Mistrzostwa Świata 505 okiem Przemka

Mistrzostwa Świata 2019

Mamy dla Was informacje z pierwszej ręki. Tak pisze Przemek:

Po ponad 40 godzinnej podróży (z przygodami) załoga POL 9132 zameldowała się w Perth, gdzie 2 stycznia 2019 rozpoczną się Mistrzostwa Świata klasy 505. Organizatorem regat będzie Fremantle Sailing Club oraz lokalna flota 505. 

Pierwsze dni w Perth spędziliśmy na aklimatyzacji i przygotowaniu sprzętu. Od dwóch dni trenujemy na wodach Oceanu Indyjskiego.

Warunki do żeglowania są wyśmienite! Codziennie wieje z tego samego kierunku a prędkość wiatru waha się w granicach od 14 do 20 węzłów.

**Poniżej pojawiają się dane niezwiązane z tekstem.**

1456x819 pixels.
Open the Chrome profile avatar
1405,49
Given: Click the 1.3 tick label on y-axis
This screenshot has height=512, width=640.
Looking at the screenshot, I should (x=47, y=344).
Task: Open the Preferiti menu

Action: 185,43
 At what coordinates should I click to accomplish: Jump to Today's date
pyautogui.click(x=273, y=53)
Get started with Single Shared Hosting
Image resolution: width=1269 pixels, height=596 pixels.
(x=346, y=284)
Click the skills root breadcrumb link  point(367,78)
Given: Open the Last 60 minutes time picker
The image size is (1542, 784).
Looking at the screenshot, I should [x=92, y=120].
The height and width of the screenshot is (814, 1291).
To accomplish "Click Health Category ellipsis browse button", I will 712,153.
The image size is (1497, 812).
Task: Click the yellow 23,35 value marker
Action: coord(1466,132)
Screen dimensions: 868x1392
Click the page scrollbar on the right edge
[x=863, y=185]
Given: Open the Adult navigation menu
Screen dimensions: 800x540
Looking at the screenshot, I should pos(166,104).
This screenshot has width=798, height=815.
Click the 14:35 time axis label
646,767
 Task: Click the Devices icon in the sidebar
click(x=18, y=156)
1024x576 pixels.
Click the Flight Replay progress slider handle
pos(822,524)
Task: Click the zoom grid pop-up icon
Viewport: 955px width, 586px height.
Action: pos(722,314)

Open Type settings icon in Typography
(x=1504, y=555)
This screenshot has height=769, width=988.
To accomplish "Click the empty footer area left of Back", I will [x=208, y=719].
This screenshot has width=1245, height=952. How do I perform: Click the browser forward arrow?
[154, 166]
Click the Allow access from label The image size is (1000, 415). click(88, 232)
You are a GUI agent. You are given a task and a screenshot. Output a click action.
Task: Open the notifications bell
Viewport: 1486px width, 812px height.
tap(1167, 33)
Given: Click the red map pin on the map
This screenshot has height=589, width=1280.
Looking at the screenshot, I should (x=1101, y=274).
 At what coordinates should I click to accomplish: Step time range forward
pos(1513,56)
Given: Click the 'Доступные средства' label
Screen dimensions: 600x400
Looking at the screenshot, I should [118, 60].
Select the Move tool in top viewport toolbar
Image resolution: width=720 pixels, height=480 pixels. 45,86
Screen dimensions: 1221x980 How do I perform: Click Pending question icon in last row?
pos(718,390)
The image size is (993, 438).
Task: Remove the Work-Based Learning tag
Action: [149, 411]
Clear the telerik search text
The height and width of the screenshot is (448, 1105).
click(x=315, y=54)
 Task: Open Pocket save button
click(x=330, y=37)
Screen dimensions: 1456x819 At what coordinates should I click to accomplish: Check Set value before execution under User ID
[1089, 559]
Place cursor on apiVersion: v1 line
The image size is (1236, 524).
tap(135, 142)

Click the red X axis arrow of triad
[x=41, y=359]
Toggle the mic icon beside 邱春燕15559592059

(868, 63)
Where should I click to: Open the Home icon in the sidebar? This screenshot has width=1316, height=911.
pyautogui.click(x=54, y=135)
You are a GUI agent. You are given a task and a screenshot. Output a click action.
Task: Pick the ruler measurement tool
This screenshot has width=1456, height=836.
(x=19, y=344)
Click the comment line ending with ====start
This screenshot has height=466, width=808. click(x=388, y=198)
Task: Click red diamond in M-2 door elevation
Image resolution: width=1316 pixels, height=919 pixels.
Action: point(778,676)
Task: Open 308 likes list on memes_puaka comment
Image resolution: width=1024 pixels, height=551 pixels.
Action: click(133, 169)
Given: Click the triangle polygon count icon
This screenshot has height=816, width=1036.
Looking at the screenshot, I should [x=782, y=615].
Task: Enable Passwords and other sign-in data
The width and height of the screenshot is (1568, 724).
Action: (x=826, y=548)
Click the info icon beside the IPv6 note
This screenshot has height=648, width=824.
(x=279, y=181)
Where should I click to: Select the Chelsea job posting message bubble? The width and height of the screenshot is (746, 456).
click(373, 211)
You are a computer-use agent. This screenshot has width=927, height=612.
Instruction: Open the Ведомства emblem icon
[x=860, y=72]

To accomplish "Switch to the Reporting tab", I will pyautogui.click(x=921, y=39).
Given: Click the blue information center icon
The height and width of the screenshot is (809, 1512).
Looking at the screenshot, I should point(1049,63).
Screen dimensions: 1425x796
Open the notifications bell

Akwen jest płytki. Średnia głębokość oscyluje w okolicach 5 metrów. Miejsce, gdzie żeglujemy osłonięte jest wyspą Garden Island, w połączeniu z małą głębokością fala przypomina tą pucką ? 

Treningi to głownie przymiarki ostrości i prędkości. Jeśli chodzi o lokalną faunę to na akwenie można spotkać latające ryby, widzieliśmy też delfina. Ze względu na pojawienie się rekinów tygrysich zamknięto wczoraj miejską plażę, także postaramy się nie wywracać!

Pozdrowienia z Australii!

4 stycznia 2019

Dziś w Fremantle odbyły się trzy kolejne wyścigi Mistrzostw Świata Klasy 505. Po wczorajszym dniu i jednym wyścigu w ciężkich warunkach organizatorzy zrobili żeglarzom niespodziankę. W jeszcze bardziej wymagających warunkach puścili aż trzy wyścigi. Już po wszystkim Przemek Zagórski z załogi POL 9132 powiedział:

Poprzednie dni i zaliczone wyścigi były dopiero przedsmakiem tego co nas dzisiaj spotkało. Od samego rana, gdy tylko zaczął się wschód słońca wiało już 10 kts. Z każdą chwilą było go więcej i zrobiło się jasne, że czeka nas powtórka z wczoraj.

Kiedy tylko zeszliśmy na wodę i łapiąc ustawienia takielunku w pobliżu komisji wiało już regularne 25 kts. Z wcześniejszych dni wiedzieliśmy, że wiatr będzie się wzmagał jeszcze i przywali konkretnie.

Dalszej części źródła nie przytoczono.